The Wednesday before Thanksgiving, standing in the checkout line at the local market, a woman looked up and saw a man gazing longingly at her cart which was full of food.  As he looked at the food, he said, “I should learn to cook.” As the conversation progressed, he shared that his wife had died awhile back, and he was still eating frozen dinners. He should learn to cook. 


As it turns out, cooking for one is one of the most difficult hurdles a person faces when they lose their life partner. The first step is deciding to cook. Change the way you view cooking. Try looking at making food for yourself as an opportunity, rather than a chore. Take on the challenge of making simple food perfectly. Try to see something positive in the experience. One woman said she can eat when she wants and what she wants. That is her positive. She turns on the TV for company. You deserve to eat well.


Mastering the egg is a great place to begin. A lot can be done with an egg. Eggs can be stored in the refrigerator for weeks and can be used for any meal. Start with a few egg basics. Do cook your eggs gently. Lower the heat and cook them for a little longer time.  When cracking an egg, tap it on a flat surface like the kitchen counter rather than the edge of a bowl or pan.  This will prevent getting eggshells in your dish. To prevent rubbery egg whites always wait to salt your eggs until after the white is set.


Scrambled eggs are not just for breakfast. They can also be brunch, lunch, or even supper. To make a lovely scrambled egg the most important thing is to get air into the egg mixture. That is what makes them light and fluffy. So, crack a couple of eggs into the bowl add a tablespoon of milk, cream, half and half, sour cream, crème fraiche or even coconut cream. Then use a whisk or a fork to whip the eggs. Elbow up! It is all in the wrist, get some air in those eggs. Melt two tablespoons of fat such as butter or margarine, oil, or spray the pan with a cooking spray. Add the eggs to the fat and stir gently. Remember, medium heat not hot. Cook until they are the way you like them - soft and a little runny or dry. Just before plating your eggs, sprinkle with salt and pepper to your taste. 
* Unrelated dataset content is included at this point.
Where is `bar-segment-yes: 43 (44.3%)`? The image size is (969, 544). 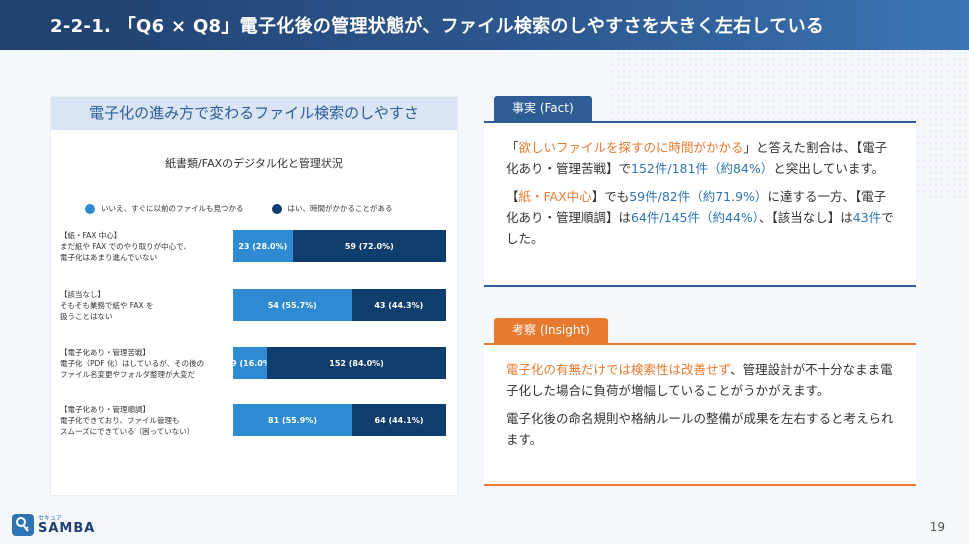
bar-segment-yes: 43 (44.3%) is located at coordinates (398, 305).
Hard-boiled eggs have a lot of uses. They can be added to a salad, or chopped with a little celery, onion, mayo and mustard to make an egg salad sandwich. Hard boiled eggs are also a good snack. A properly made hard-boiled egg will have a solid but moist yolk.  Green rings around the outside of the yolk are an indication of over cooking. Place cool eggs in the bottom of a saucepan cover with cool water and bring to a boil then turn the heat down and simmer the eggs for seven to eight minutes. Remove the eggs from the pan and put them in a bowl of ice water. Once they are cool, crack the egg on the bottom (not the side) and peel under cold running water. Older eggs will peel the easiest. 
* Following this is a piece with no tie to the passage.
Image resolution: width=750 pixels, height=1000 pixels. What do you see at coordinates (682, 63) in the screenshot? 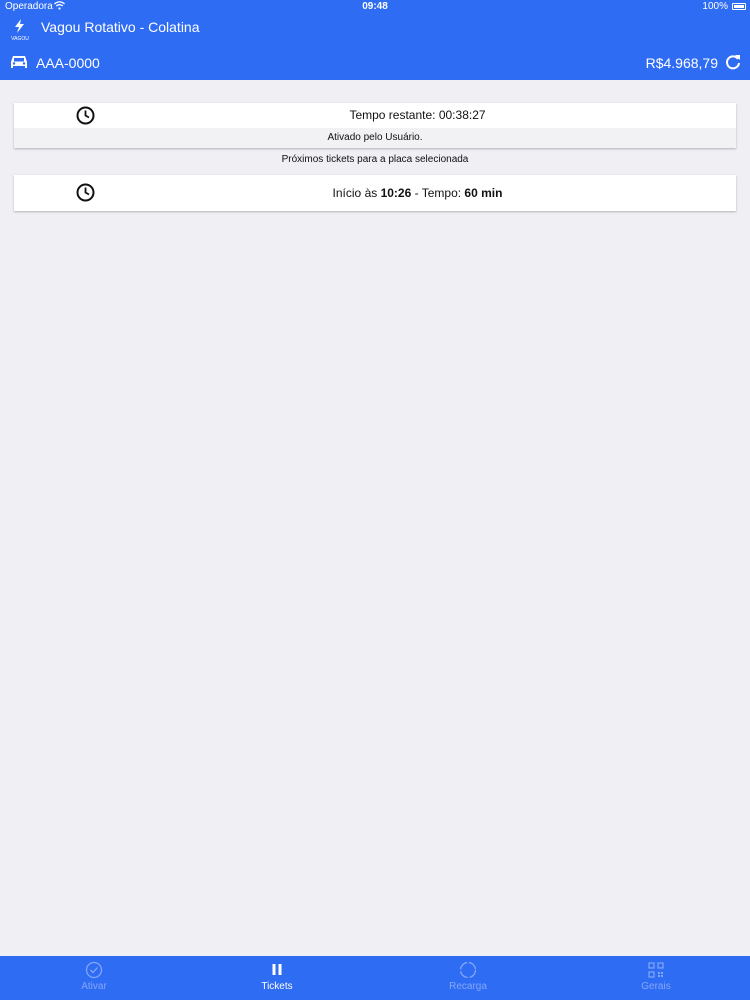
I see `account-balance: R$4.968,79` at bounding box center [682, 63].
Making a Frittata is easy and provides a hearty supper. A frittata is a good way to use leftovers. Served with a small salad or rolls, it makes a complete dinner. Prepare an oven proof skillet and eggs as for scrambled eggs. Before you add the eggs to your skillet, sauté your vegetable and or meats in the pan. Some good combinations include broccoli, potato, and ham or spinach, red onion & bacon. Really, just use what you like and have on hand or left over. Once your veggie mixture is cooked, pour in your eggs and add a handful of the cheese of your choice. You can even top the egg mixture with tomato slices if you are a fan of the tomato. Pop the mixture into a 375-degree oven and bake until puffed and set. Cut and serve. Yum, look what you made!